Qu’est-ce qui rend une ville agréable à vivre? Pour Christian Schmid, sociologue au département d’architecture de l’EPFZ et spécialiste du développement urbain, la réponse est claire: «la diversité des personnes qui y vivent. La cohabitation pacifique de personnes très différentes crée des opportunités de rencontre et donne naissance à l’urbanité. C’est justement l’ouverture aux étrangers que nous apprécions dans les destinations touristiques populaires comme Londres ou Paris.» La diversité peut fonctionner lorsque différents espaces sont réunis dans un même lieu. C’est là que Christian Schmid voit un problème dans de nombreux projets de densification: «On construit des immeubles avec toujours le même langage architectural et pour des groupes cibles bien précis, généralement des couples ou des familles aux revenus confortables. Mais cela crée une certaine uniformité.» De son point de vue, il est préférable – «et on se heurterait aussi à moins de résistance» – de ne pas démolir des quartiers entiers, mais plutôt de conserver le plus possible d’immeubles, via une rénovation soigneuse et en densifiant ce milieu bâti par des extensions ou des surélévations. Plus d’habitants pourraient ainsi rester dans le quartier. En ce qui concerne la pénurie de logements et la densification, il faut en outre se demander si la densification permet effectivement de loger plus de personnes. «Au lieu de construire des trois-pièces de 60 m2, on construit souvent des trois-pièces de 100 m2. Cela ne permet pas de loger plus de personnes, mais plutôt d’autres personnes et c’est précisément ce qui suscite des critiques.» Comme le souligne Christian Schmid, la configuration des petits appartements des années 1950 et 1960 est particulièrement judicieuse, ce qui a été démontré lors de la pandémie. «Au temps du télétravail, les parents sont ravis de pouvoir parfois fermer la porte.»

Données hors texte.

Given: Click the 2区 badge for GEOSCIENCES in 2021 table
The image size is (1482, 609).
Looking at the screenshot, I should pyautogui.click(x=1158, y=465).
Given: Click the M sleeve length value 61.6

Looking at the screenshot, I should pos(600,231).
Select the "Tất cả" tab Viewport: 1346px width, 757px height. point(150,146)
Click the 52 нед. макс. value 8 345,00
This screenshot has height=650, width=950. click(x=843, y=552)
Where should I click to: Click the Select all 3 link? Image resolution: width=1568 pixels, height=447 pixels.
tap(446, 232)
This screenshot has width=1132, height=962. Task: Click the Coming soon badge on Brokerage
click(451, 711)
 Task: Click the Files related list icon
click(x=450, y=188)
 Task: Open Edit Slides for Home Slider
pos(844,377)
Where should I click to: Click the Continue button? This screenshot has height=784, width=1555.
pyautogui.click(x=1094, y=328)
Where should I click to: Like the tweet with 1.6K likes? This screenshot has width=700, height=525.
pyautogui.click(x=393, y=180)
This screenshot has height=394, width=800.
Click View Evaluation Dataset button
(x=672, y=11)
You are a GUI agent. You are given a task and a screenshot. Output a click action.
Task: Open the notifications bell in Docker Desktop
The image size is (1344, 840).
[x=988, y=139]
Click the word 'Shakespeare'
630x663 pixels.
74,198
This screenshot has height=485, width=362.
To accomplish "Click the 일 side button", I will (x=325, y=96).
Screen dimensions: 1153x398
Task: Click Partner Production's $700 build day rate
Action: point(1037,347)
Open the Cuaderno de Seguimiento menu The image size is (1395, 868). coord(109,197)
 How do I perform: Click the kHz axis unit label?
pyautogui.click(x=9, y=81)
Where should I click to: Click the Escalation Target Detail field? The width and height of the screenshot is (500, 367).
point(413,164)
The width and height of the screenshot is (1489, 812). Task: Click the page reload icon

Régulation des flux de pendulaires

Avis de Christian Schmid concernant la pénurie de logements dans les centres urbains: «Le problème concerne surtout Zurich ou Genève où se pose la question de l’accessibilité financière. Les logements situés dans les centres deviennent en effet inabordables pour de plus en plus de monde. En périphérie, on trouve encore des logements relativement bon marché.» Mais est-ce que ce ne serait pas mieux si tous ceux qui travaillent dans la ville de Zurich pouvaient également y habiter? Christian Schmid se souvient que, dans les années 1970, la ville de Zurich a voulu améliorer le rapport entre les lieux de travail et les espaces habitables en faveur du logement. Il considère que cette approche était bonne. Toutefois, il ne perçoit pas de manière négative les déplacements des habitants de l’agglomération vers les gares zurichoises. «Ces flux de pendulaires sont relativement faciles à gérer avec le RER. En revanche, si les gens travaillent de manière dispersée dans l’agglomération et doivent par exemple se rendre d’Ottenbach à Hinwil, il faut presque toujours prendre la voiture, ce qui augmente encore plus les embouteillages quotidiens autour de Zurich. La planification de ces flux de pendulaires tangentiels est beaucoup plus compliquée.»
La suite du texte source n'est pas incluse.